I first saw Yahoo's 13 Simple Rules for Speeding Up Your Web Site referenced in a post on Rich Skrenta's blog in May. It looks like there were originally 14 rules; one must have fallen off the list somewhere along the way.
This is a companion discussion topic for the original blog entry at: http://www.codinghorror.com/blog/2007/08/yslow-yahoos-problems-are-not-your-problems.html
If you don’t take rule #1 seriously “pinging the server for a new version and getting a 304 not modified header back in response” can become quite costly, even if you are not yahoo.
One roundtrip can be more than 1KB in traffic, 5 such request and you will have 5KB of lost traffic. If content and markup of your page takes 10-20KB it’s quiite substantial part of the traffic.
If you’re experimenting with Cache-Control headers (set in IIS via the file/folder properties dialog, HTTP Headers tab, “Enable Content Expiration” checkbox) there’s a great summary here:
Also, remember that F5 forces the browser to re-check all files, even those that would normally be cached. Not that I made that mistake or anything…
“the browser won’t even ask for a new version”
IE 5 on the Mac used to always go to the cache regardless of the expires date. We had to pass a random number in the querystring to force it to GET the page from the server. Sucked. Thank God that browser tanked.
re: F5 - F5 does force the browser to re-check the files, but in some cases changes to static and some dynamic pages may not show up. Ctrl-f5 (cmd-r on a Mac) forces the browser to by-pass the cache entirely.
This is a fantastic critique of the methodology used by Yahoo. Thanks.
The reason I advocate people opt in to setting cache control headers and the like for “real” projects (I must take the time to fix up jcooney.net too) is not the network traffic - it’s the latency all those extra requests add to your page load.
Great post! You’ve done a wonderful job on this site - it renders very speedily on an iPhone over EDGE, as well.
Good stuff, I’ve use YSlow to optimize my blog and to compare with other blog including yours. I come to realize that this is pretty apples and oranges here. Come to think of it that in order to really see the close result, then two comparing blogs have to have nearly same contents and same amount of posts on one page. So yes, it is nice to know how optimized a blog really is, but to use it to compare blogs is just wrong IMHO! By the way, I totally agree with your analysis that YSlow is targeting high traffic sites that can be optimized with all of their assets at disposal. Anyway, I will post my analysis about this YSlow too later on my blog as well, not trying to compare and use others to optimize my blog, but to show how it can optimize the blog based on its guideslines which i doubt that some of them I can even tweak for blogger platform…lol! Anyway, good post Jeff and your blog really has blown my sox off fast now!

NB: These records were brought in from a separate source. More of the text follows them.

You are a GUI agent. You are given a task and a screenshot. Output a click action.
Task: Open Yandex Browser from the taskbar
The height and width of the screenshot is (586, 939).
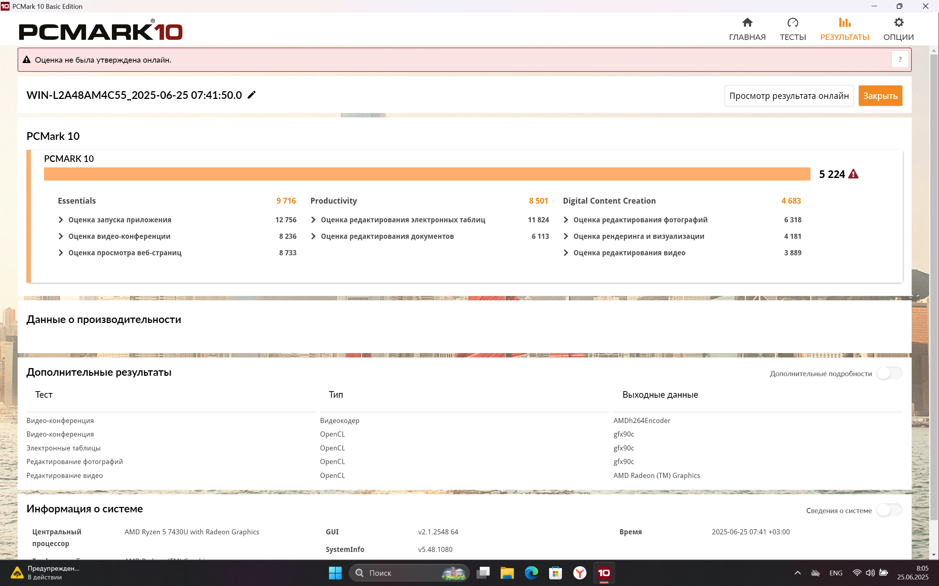tap(580, 572)
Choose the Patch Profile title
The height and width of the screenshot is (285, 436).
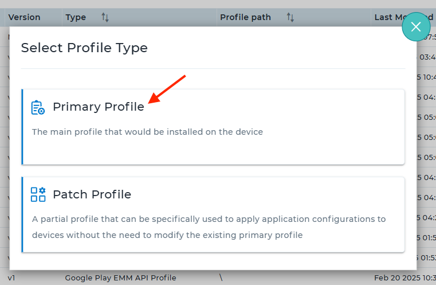[92, 194]
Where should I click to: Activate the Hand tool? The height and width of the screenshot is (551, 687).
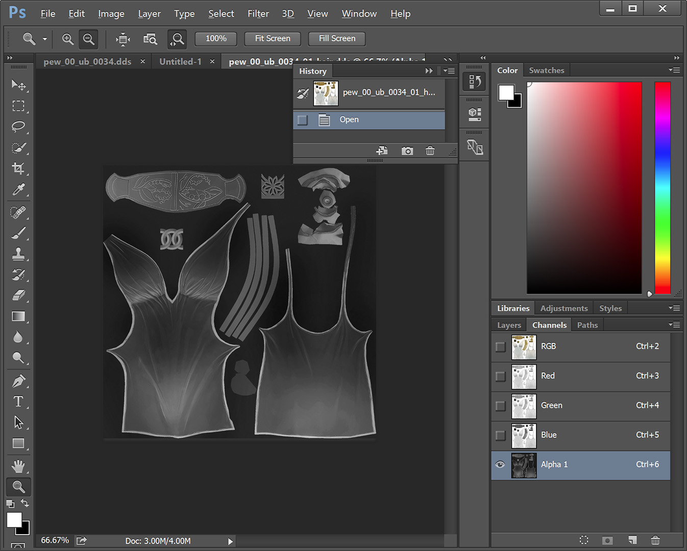[x=18, y=465]
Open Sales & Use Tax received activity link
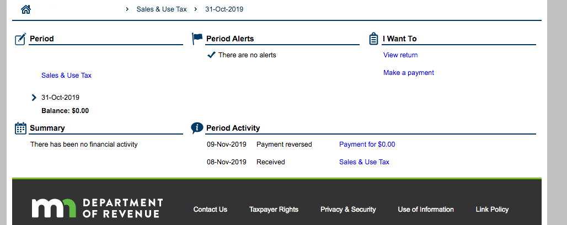The width and height of the screenshot is (567, 225). tap(364, 162)
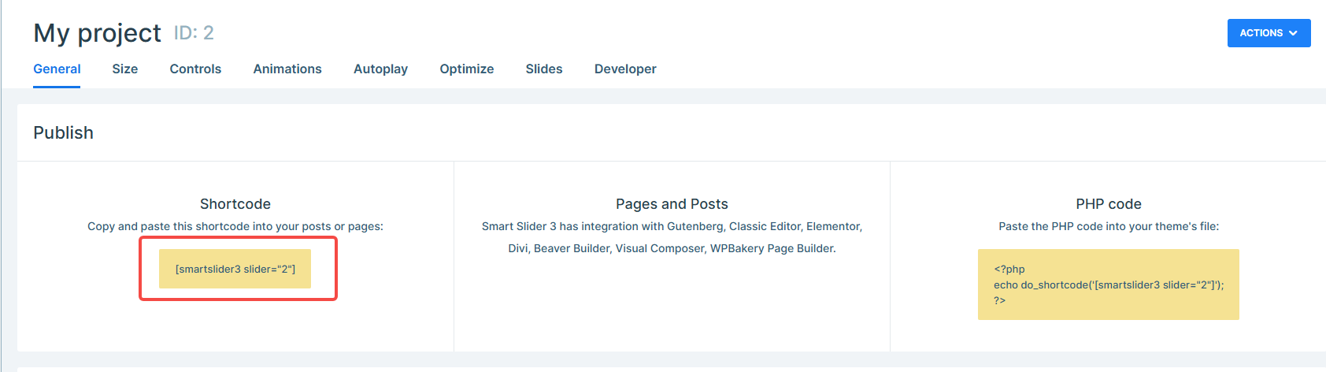Screen dimensions: 1326x372
Task: Click the ID: 2 label
Action: tap(194, 33)
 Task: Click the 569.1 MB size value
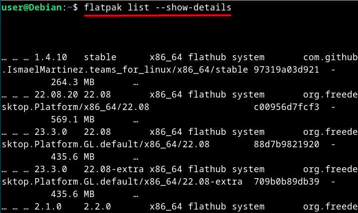coord(73,119)
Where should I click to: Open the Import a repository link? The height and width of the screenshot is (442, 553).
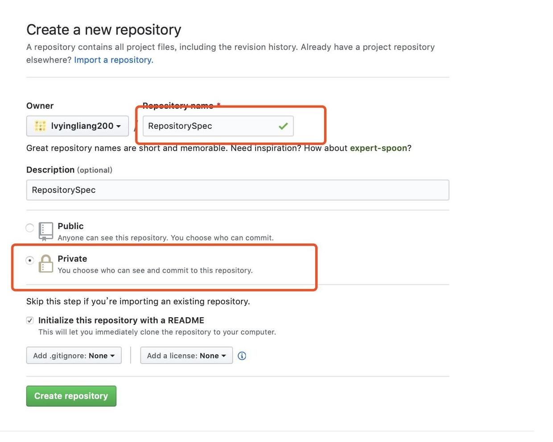click(x=113, y=60)
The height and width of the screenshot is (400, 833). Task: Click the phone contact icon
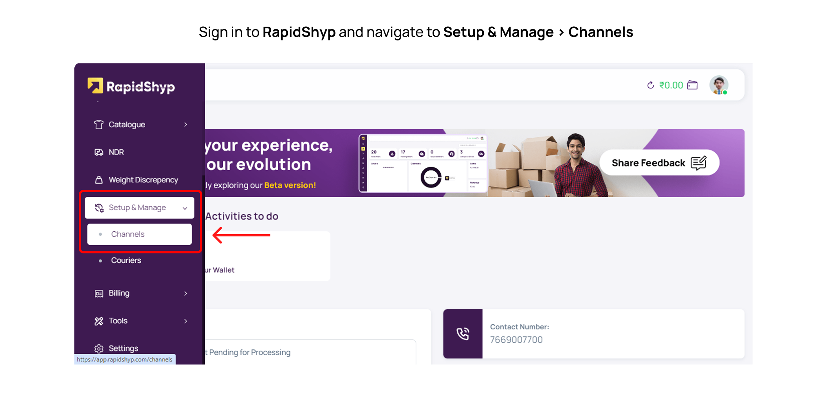click(463, 334)
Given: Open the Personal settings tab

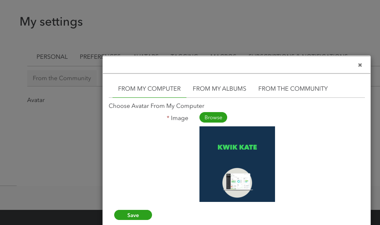Looking at the screenshot, I should click(x=52, y=57).
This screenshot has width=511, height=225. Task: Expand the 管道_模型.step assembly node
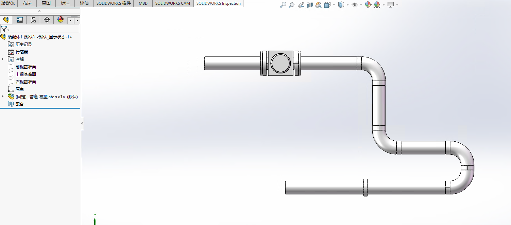point(3,97)
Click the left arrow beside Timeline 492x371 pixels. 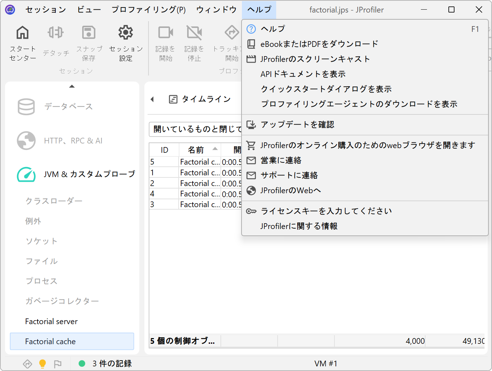point(152,99)
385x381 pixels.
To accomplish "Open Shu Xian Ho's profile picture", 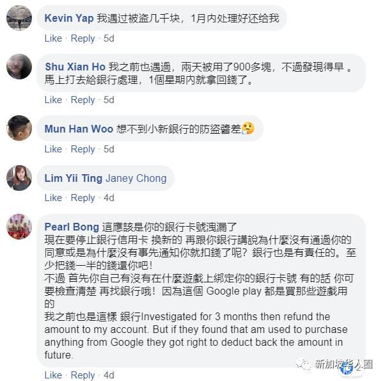I will click(19, 66).
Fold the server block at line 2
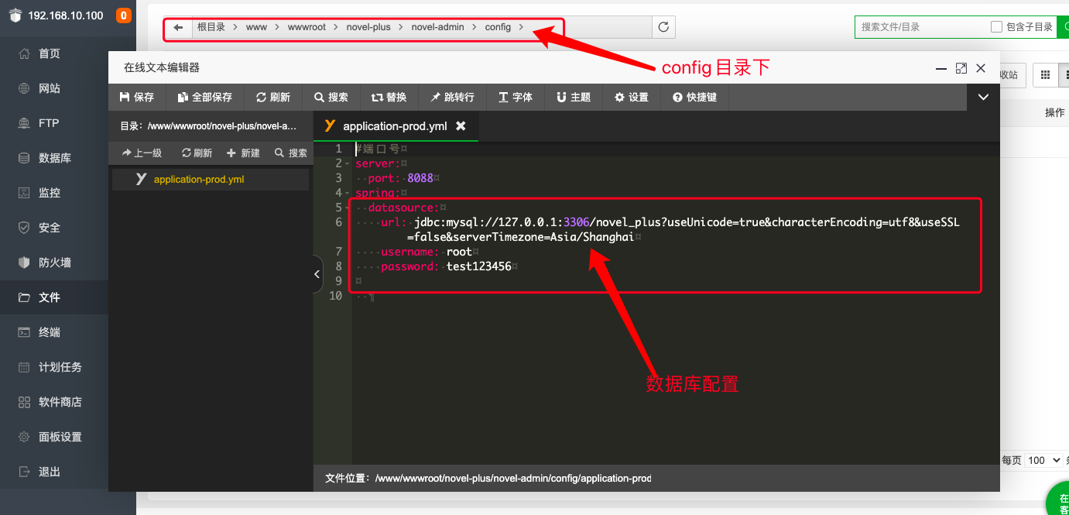The image size is (1069, 515). click(348, 163)
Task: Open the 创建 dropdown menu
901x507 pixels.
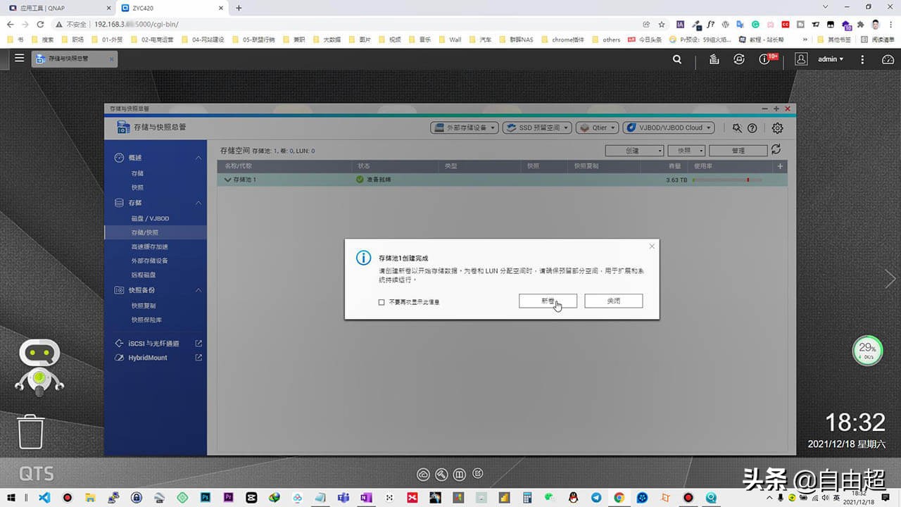Action: pyautogui.click(x=632, y=150)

ETags aren’t necessarily checksums. You can put any kind of value in them, like an ID, a cryptographic hash (eg: MD5 or SHA-1), an actual datetime like the modified timestamp in your database table, the file size or a compound value of the above or anything else.
What is important when using ETag is that you will generate the same ETag value for unmodified resources and a different ETag if they’ve been modified.
As for the Expires, I can’t confirm at the moment but I believe that the “must-revalidate” property of the Cache-Control will force the browser to check with the server despite the presence of the Expires header.
I prefer to use the max-age property of the Cache-Control rather than Expires. It is simpler to just say “max-age=86400” then “Expires: Fri, 18 Aug 2007 02:55:13 GMT”
I personally use the expires and cache-control settings, and even with on the order of 10K visitors a day I think it makes a pretty big difference. We do it because our price comparison pages are pretty heavy on the server, and we only set it for about an hour.
Other than that I totally agree-- CDN for most people means offload your images.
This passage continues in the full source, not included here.